Maps in Go

 This is a study note from YouTube tutorial: https://www.youtube.com/watch?v=YS4e4q9oBaU&t=7285s

Maps can be created in Go using type map[string]int{}.
func main() {

statePopulations := map[string]int{
"California": 39250017,
"Texas": 27862596,
"Florida": 20612439,
"New York": 19745289,
"Pennsylvania": 12802503,
"Illinois": 12801539,
"Ohio": 11614373,
}
fmt.Println(statePopulations)
}

You can also use make function to create map:

func main() {
statePopulations := make(map[string]int) // you can use make(map[string]int, 100)
                                             // to specify length as well
statePopulations = map[string]int{
"California": 39250017,
"Texas": 27862596,
"Florida": 20612439,
"New York": 19745289,
"Pennsylvania": 12802503,
"Illinois": 12801539,
"Ohio": 11614373,
}
fmt.Println(statePopulations)
}

Like dictionary in C#, you can simply access a map value using key - statePopulations["Ohio"].

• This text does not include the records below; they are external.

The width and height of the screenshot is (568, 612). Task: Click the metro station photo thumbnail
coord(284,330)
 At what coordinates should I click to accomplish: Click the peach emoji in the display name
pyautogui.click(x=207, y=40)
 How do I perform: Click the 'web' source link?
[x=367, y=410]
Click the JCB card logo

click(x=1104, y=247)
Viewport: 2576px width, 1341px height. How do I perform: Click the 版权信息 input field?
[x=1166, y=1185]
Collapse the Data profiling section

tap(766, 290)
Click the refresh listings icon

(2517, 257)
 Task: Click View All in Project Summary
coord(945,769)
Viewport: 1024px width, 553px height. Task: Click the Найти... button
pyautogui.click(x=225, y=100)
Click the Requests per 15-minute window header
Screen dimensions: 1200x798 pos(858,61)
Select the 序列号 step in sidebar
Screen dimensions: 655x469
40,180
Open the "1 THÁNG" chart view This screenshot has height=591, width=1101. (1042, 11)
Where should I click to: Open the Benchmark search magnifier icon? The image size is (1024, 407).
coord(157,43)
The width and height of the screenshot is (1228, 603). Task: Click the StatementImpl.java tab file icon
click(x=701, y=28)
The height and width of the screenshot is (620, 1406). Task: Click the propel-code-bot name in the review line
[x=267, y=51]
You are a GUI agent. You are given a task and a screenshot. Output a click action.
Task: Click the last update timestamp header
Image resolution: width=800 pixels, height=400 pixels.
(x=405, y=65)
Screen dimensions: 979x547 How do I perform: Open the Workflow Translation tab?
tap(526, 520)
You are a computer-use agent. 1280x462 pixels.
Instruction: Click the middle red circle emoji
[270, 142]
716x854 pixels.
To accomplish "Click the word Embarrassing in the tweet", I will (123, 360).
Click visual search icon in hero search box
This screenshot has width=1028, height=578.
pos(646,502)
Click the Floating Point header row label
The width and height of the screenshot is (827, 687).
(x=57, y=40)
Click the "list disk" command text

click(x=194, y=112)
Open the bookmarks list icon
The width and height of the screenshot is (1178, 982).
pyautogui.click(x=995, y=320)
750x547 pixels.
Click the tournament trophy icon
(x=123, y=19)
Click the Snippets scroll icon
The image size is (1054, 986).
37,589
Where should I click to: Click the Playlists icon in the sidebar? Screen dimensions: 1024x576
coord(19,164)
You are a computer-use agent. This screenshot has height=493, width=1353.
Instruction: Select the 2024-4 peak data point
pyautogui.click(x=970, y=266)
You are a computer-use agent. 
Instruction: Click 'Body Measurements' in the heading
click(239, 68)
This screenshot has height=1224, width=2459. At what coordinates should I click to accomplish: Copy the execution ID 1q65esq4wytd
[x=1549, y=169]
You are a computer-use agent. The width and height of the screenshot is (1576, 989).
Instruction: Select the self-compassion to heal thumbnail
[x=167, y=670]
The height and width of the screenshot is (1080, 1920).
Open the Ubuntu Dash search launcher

You can also add key-value pair in map like dictionary in c#:

statePopulations["Georgia"] = 10210371

You can use delete built-in function to delete a key in map:

delete(statePopulations, "Texas")

The first parameter is the map, and second parameter is the key you want to delete.

What if you access a key which does not exist in the map?

Will this give an error or exception? The answer is neither.

func main() {
statePopulations := map[string]int{
"California": 39250017,
"Texas": 27862596,
"Florida": 20612439,
"New York": 19745289,
"Pennsylvania": 12802503,
"Illinois": 12801539,
"Ohio": 11614373,
}
fmt.Println(statePopulations["Georgia"])
}

The result is:

0

From the example above, you can see the value is 0 when key does not exist. This will cause problem if you use the value directly because you don't know "0" means key does's exist or the population is 0. However there is a solution: you can use comma separated expression to get another boolean value from map. 

func main() {
statePopulations := map[string]int{
"California": 39250017,
"Texas": 27862596,
"Florida": 20612439,
"New York": 19745289,
"Pennsylvania": 12802503,
"Illinois": 12801539,
"Ohio": 11614373,
}

population, ok := statePopulations["Georgia"]
fmt.Println(population, ok)
}

The result is:

0 false

If you don't care about the value for now, you can simple use the write-only operator "_" to skip the value and get the true/false result only.

_, ok := statePopulations["Georgia"]
fmt.Println(ok)


Map is also a reference type, so if you have two map variable refer to the same memory, when one is modified, the other is modified as well.

func main() {
statePopulations := map[string]int{
"California": 39250017,
"Texas": 27862596,
"Florida": 20612439,
"New York": 19745289,
"Pennsylvania": 12802503,
"Illinois": 12801539,
"Ohio": 11614373,
}
a := statePopulations
delete(a, "Ohio")
fmt.Println(a)
fmt.Println(statePopulations)
}

In above example, you can see the result that, "Ohio" is removed from both "statePopulations" and "a" referencces.